Showing posts with label headcodes. Show all posts
Showing posts with label headcodes. Show all posts

Saturday, 2 April 2011

The Peter Denny Effect



It’s probably a bit of a hackneyed ideal, but when you look over this photo and take in the fact that almost everything is hand-made with the minimum of commercial parts, you realise why the Reverend is placed on such a pedestal. Then you realise how much we have lost; not just in his recent demise, but in how the hobby has changed. Despite the headings on the current crop of magazines we are in the main not modellers, but assemblers.

Today’s contributors to a magazine (even the hair shirt P4, Scale 7 etc) are mere put-together-ers of kits and arrangers of structures. You could say that today’s style of layout is no more modelling than painting-by-numbers is art. There are a few out there: Jas Milham springs to mind as does Gordon Gravett – using the merest smidge of commercial componentry preferring to plough a very individual scratch-built path.

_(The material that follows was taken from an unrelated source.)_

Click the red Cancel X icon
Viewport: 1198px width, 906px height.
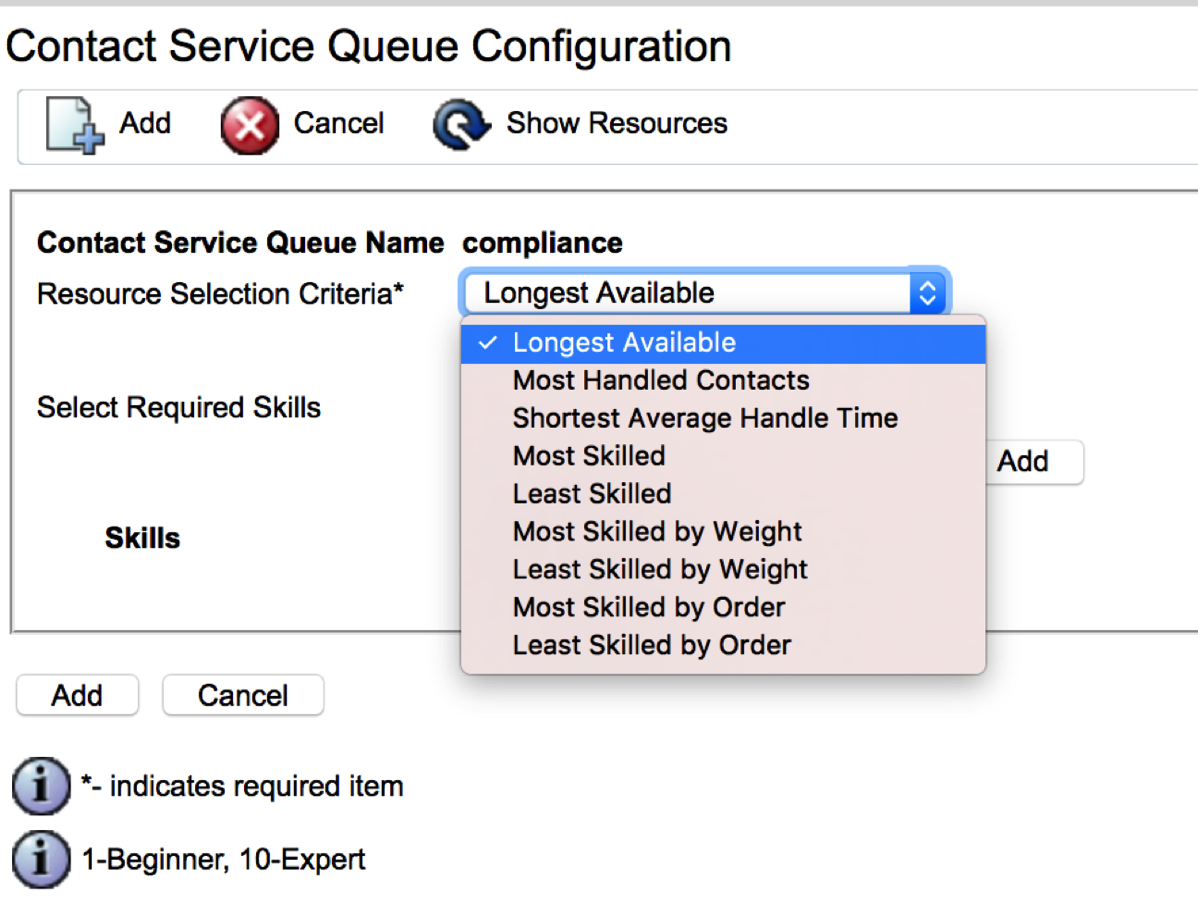point(249,126)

I wonder where the acceptable lines are now. None of what you see in the magazines is what is actually built. Everything is visually manipulated in some way. Is this the direction we want to go in? Will we get to a point in a short while where there are no real layouts in the magazines, just computer-generated layouts as ideals to aim for with digitally arranged subjects and photo-shopped backgrounds. Don’t shake your head and say it will never happen; I did the same 25 years ago about the recording industry. Now nothing you hear on the radio is real and un-touched. This is going to happen; it possibly already is. When Nigel and I took Unnycoombe to be photographed, toward the end of the shoot Nigel stuck his day-old Dapol Hymek down on the track. There was a comment that there were no head-codes on it. Someone quipped that they could be photo shopped in. And if you look... there they are. Modelling, sorry... assembling, now eradicated.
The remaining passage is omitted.